At the edge of the Elvish Quarter, you can still make out buildings of traditional human mortar-and-wood construction, but covered in vines, roots, and various bushes. As you continue further in, the buildings become less and less distinct, replaced by strange, organic growths that run into one another. The Elvish Quarter is not stately or beautiful -- it's a literal urban jungle.

The smell of the Elvish Quarter is one of churned earth, night-soil, and over-rampant growth -- rich, fetid, and with a constant tinge of decay. It's eerily silent -- the Elves don't seem to see much need to talk to one another, and there's no heavy industry here. Streets are winding, narrow, and unnamed.

There's a constant population of Elvish and Goblin children here, mostly naked and untended, who stand silent sentinal over any visitors.

The Royal Palace[edit]

At the center of the city sits the Royal Palace, an anachronism of stone and now-obsolete curtain walls and guard-towers. The towers of the palace overlook the city and its people, but the main part of the palace is invisible behind tall walls, shut off from the common people.

The biggest gate to the outer wall is the famous Dragon Gate, a living symbol of the now-waning Royal power.

The Dragon Gate[edit]

The paradigmatic example of the unbelievable power of the modern age is the Dragon Gate, a one-of-a-kind wonder of the Royal Palace. It was erected a mere decade ago, and it took three years to make.

The Dragon Gate is the main (north) entrance to the curtain wall surrounding the Royal Palace. It looks out onto the parade-ground where formal-but-public ceremonies take place. At first glance, the Dragon Gate appears to be a tall, reinforced-wooden gate that's straddled and towered over by an immobile dragon, shaded by its wings.

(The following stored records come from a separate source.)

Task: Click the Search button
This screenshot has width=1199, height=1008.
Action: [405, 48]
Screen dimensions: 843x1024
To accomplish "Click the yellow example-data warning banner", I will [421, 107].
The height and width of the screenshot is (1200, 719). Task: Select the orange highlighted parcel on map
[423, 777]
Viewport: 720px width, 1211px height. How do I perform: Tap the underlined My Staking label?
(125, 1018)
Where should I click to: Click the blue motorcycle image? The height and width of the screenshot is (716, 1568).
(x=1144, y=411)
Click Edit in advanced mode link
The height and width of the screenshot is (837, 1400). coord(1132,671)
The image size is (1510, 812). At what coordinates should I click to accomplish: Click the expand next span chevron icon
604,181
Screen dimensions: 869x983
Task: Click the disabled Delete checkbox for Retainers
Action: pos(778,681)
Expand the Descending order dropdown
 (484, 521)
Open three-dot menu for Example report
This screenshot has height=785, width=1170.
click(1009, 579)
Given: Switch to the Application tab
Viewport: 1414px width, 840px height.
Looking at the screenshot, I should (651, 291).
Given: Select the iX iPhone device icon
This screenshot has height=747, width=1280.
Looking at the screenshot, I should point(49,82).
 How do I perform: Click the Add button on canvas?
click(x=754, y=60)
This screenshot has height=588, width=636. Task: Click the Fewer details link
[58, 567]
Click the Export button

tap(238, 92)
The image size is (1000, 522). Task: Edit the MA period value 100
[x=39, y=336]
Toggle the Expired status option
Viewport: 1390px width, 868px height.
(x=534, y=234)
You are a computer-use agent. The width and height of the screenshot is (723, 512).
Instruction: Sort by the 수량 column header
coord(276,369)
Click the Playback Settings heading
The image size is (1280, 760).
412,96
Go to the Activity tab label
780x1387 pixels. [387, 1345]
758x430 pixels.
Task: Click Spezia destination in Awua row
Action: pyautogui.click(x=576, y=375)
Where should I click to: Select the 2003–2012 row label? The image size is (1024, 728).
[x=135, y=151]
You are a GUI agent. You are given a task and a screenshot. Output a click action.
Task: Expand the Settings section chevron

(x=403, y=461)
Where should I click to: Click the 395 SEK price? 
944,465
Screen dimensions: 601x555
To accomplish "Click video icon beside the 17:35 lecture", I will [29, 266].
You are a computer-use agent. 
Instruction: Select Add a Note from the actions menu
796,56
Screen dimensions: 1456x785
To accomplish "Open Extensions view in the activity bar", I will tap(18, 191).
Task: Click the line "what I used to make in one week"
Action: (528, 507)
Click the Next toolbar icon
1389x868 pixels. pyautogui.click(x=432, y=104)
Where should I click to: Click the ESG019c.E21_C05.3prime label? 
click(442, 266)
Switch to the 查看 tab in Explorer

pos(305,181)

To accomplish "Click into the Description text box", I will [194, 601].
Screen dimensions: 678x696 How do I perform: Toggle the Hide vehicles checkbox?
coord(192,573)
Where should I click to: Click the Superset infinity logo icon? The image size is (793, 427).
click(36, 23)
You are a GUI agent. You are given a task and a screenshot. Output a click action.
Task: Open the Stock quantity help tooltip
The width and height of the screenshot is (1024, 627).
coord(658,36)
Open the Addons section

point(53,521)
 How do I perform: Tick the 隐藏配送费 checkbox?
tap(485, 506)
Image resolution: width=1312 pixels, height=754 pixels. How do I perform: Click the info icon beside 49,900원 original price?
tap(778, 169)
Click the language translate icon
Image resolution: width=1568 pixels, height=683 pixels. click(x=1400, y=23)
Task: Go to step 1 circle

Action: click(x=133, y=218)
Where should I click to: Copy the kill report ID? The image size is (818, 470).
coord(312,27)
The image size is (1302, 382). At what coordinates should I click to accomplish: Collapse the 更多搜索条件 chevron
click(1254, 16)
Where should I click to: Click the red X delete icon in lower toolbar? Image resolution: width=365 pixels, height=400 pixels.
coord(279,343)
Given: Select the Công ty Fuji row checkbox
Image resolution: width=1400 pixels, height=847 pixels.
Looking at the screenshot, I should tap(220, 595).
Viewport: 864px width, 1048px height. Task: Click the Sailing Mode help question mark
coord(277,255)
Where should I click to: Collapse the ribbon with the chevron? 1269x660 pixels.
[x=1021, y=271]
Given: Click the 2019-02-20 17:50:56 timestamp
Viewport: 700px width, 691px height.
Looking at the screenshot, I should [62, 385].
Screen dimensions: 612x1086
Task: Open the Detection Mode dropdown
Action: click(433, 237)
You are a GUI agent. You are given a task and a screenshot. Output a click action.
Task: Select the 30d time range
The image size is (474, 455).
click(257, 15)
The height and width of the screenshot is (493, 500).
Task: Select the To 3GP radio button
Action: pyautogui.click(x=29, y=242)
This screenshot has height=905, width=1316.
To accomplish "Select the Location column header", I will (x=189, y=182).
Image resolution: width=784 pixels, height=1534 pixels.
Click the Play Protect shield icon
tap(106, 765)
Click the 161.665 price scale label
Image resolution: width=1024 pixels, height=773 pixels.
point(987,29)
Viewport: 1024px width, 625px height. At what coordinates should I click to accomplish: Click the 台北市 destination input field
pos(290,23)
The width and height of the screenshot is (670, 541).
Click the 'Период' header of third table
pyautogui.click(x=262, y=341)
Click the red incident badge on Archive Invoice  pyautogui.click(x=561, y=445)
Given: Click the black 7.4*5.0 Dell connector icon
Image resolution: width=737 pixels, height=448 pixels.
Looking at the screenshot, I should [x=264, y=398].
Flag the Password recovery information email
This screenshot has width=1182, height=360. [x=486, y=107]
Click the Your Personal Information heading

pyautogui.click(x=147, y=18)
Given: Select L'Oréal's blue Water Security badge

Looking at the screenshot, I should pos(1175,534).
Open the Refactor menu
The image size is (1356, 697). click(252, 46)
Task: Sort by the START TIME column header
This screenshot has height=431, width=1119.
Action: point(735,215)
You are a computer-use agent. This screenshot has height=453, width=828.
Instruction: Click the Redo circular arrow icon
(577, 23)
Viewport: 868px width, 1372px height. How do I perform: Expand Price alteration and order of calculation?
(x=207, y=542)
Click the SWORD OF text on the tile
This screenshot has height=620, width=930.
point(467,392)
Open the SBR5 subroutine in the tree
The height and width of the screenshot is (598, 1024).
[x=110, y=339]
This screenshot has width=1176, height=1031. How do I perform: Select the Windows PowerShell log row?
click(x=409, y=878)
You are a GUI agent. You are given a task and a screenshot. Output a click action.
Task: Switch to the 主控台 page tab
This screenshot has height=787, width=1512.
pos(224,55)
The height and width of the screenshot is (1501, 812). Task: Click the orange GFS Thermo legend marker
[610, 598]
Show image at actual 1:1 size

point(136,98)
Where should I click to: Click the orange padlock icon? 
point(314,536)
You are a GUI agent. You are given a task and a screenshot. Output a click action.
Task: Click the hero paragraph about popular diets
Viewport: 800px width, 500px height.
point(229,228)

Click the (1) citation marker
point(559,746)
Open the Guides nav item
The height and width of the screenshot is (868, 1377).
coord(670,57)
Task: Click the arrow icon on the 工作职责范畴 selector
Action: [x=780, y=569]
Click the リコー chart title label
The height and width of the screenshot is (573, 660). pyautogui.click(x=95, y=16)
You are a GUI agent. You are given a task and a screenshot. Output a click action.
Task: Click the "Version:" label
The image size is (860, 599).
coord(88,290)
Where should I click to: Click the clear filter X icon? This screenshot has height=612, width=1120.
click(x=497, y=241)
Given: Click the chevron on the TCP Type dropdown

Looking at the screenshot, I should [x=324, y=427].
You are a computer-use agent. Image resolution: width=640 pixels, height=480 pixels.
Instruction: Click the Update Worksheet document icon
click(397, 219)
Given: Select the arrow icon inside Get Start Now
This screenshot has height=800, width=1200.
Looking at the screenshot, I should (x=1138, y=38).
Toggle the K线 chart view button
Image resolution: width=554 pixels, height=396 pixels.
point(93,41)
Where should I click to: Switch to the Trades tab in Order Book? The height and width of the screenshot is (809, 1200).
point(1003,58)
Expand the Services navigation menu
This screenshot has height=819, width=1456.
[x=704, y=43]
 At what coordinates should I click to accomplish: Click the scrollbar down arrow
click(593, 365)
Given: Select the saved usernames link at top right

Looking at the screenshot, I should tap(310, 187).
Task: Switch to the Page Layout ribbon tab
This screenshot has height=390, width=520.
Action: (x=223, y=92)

And that's exactly what it is.

The dragon was captured alive through the use of titanic magics, and through even more extravagant use of magic, is kept alive but paralyzed to this day. Then the curtain wall was torn down and built back up around the dragon, encasing its lower body in stone. A small fortune in power tokens are used daily to keep the dragon alive, vital, but immobile; teams of specially trained sorcerors work in shifts to maintain the spells. It is an incredible symbol of the wealth and power of the Royal family, even in these days of rising Alliance power.

The Dragon Gate is sometimes caused to move, usually just thrusting its wings forward to provide an umbrella over the Parade Square when it's raining on a ceremony, but in an occaisional demonstration of Kingly Might, the dragon is caused to bow its long serpentine neck to the ground, and the king steps onto its enormous face, and is lifted into the air to give his speech. And, once a year, on the anniversary-night of the Royal Coronation, the dragon lifts its head to the sky and exhales a great stream of fire that lights the city like day for five minutes. This is both a spectacle that must be seen to be believed, and an implicit warning to enemies of the Throne that, should it ever become necessary, that fire might be directed elsewhere...

The Glass Mills[edit]

Not much glass is produced in the Glass Mills -- this district of the city is so named because it's controlled by the Glassmakers Alliance, not for any literal description of its industry. A large manufacturing area towards the outskirts of the city, it's characterized by large, featureless, shoddily built wooden buildings -- generally, alternating dormitory-style housing and mills. The smells here are of burning wood or coal, the sounds are of iron and lead being hammered, of nails being put into wood, and there's a crackling electrical feeling of magic being discharged. The roads are broad but poorly maintained, abused as they are by heavily loaded carts bringing in raw materials to be worked by assembly lines of workers using specialized spells and old-fashioned brute force.

During the day, the Glass Mills feel oddly abandoned, despite their high population -- everyone works in the mills except for the youngest children, the oldest grandparents, and the heavily pregnant or deathly ill. Bands of Gold Guards wander through the streets and beat any itinerants or vagrants who dare to loiter in the area.

At night, the Glass Mills are a bit more lively -- though the work of the mills is demanding, the young and hardy will party -- but most of the workers go to more entertaining parts of the city to have fun.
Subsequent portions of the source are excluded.